(Exercise text):
By David M. Greenwald
As the Vanguard reported over the last few weeks, the Yolo County DA claimed that there was a 70 percent re-arrest rate for zero bail in Yolo County. Jeff Reisig went so far as to take to Fox News and cite his data as reasons to oppose pretrial release and bail reform.
But, as the Vanguard pointed out, there were a number of flaws with the data—which were summary rather than comparative. Moreover, as the Vanguard pointed out, pretrial release without providing services is a recipe for failure before even attempting to do actual bail reform.
A far better analysis emerges out of Los Angeles from this past spring. In August of 2022, the LA County Board of Supervisors approved a motion directing the County’s Chief CEO to back quarterly reports with information to support future pretrial reform efforts.
- The proportion of criminal cases with pretrial release increased after the onset of the COVID-19 pandemic (pandemic) and remained higher through the first quarter of 2021 than before the pandemic.
- Some of the largest increases in rates of pretrial release were for populations that had lower release rates compared to other groups before the pandemic, including Black individuals, individuals who have experienced chronic homelessness, and those diagnosed with severe mental illness (SMI).

(What to do):
1. In the bail reform article, what re-arrest rate for zero bail did the Yolo County DA claim?
2. Based on the bail reform article, explain why the Vanguard considered the Yolo County DA's data flawed.
3. Write the next part of the bail reform article, starting after its last bullet point.

(Provided data):
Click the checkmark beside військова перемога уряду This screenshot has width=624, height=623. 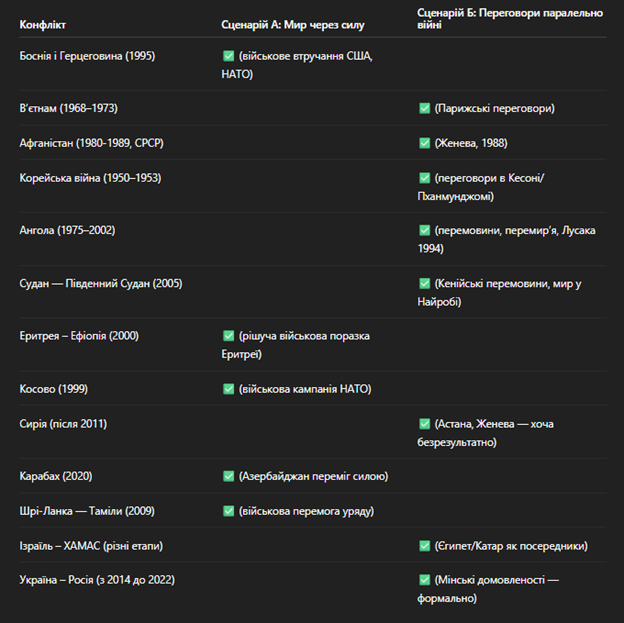(228, 511)
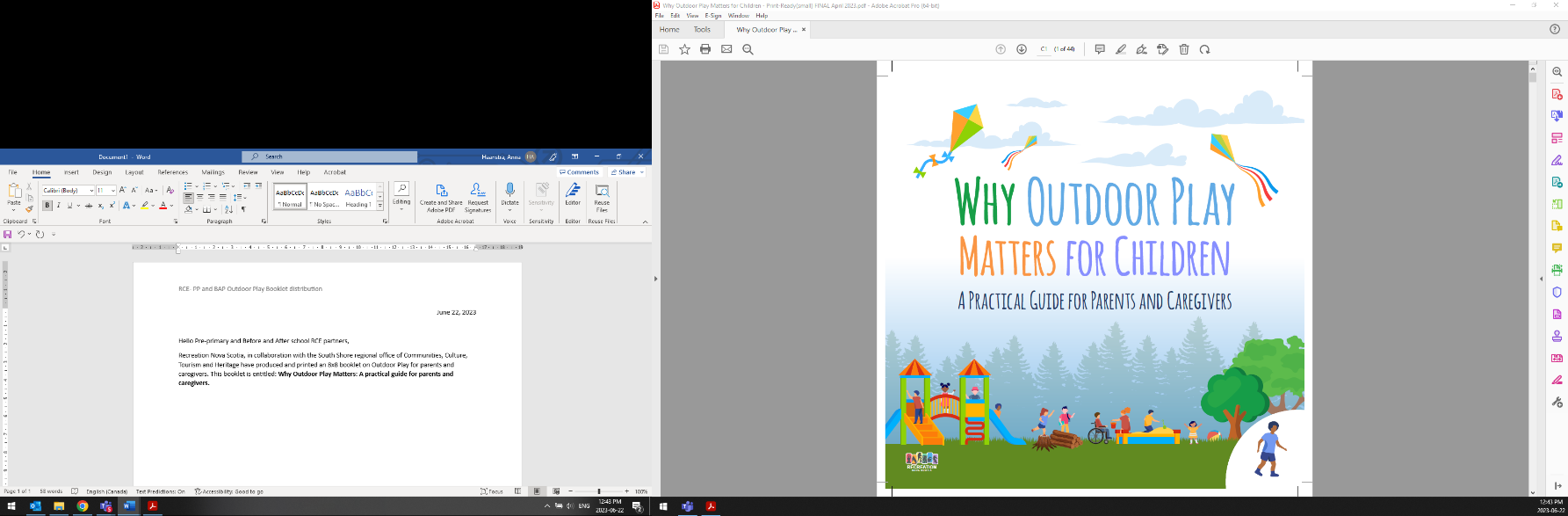Screen dimensions: 1568x516
Task: Toggle Bold formatting in Word
Action: tap(47, 206)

(Task responses):
1. A 70 percent re-arrest rate.

2. The Vanguard considered the data flawed because they were summary figures rather than comparative ones.

3.
- In the first quarter of 2021, rates of failure to appear (FTA) in court and of rearrest for new offenses remained either below or similar to their historical average.
- Despite significant increases in pretrial release rates for Black, chronically homeless, and SMI populations, their FTA and rearrest rates either decreased or remained constant after the onset of the pandemic.
- For clients of pretrial reform programs, FTA and rearrest rates remained either below or similar to those of the overall released population.
- For individuals not released during the pretrial period, the median length of pretrial detention increased significantly—from 12 to 45 days—after March 2020
A critical difference here is that instead of providing raw percentages and implying that it was bad, Los Angeles provided across the board comparisons—“FTA and rearrest rates remained either below or similar to those of the overall released population.”
For Yolo, it was a report that there was a 70.6 recidivism rate.
Jeff Reisig: “It’s a staggering number. I mean, it frankly is, it shocks the conscience to think that that many new crimes were committed by these people, uh, released on zero bail and all of the new victims. That’s what I thought about all of the new victims who had been created as a result of this policy.”
As we pointed out, however, they present raw recidivism rates without providing a baseline for those rates.
We have no way to evaluate based on the data released whether the numbers they are seeing are in fact normal.
With Los Angeles, we know a lot more. For instance, we know, “The proportion of cases with pretrial release increased the most for individuals charged with felonies (from 45% to 67%).”
But that means that even pre-COVID nearly half of those arrested for FELONIES were being released pretrial.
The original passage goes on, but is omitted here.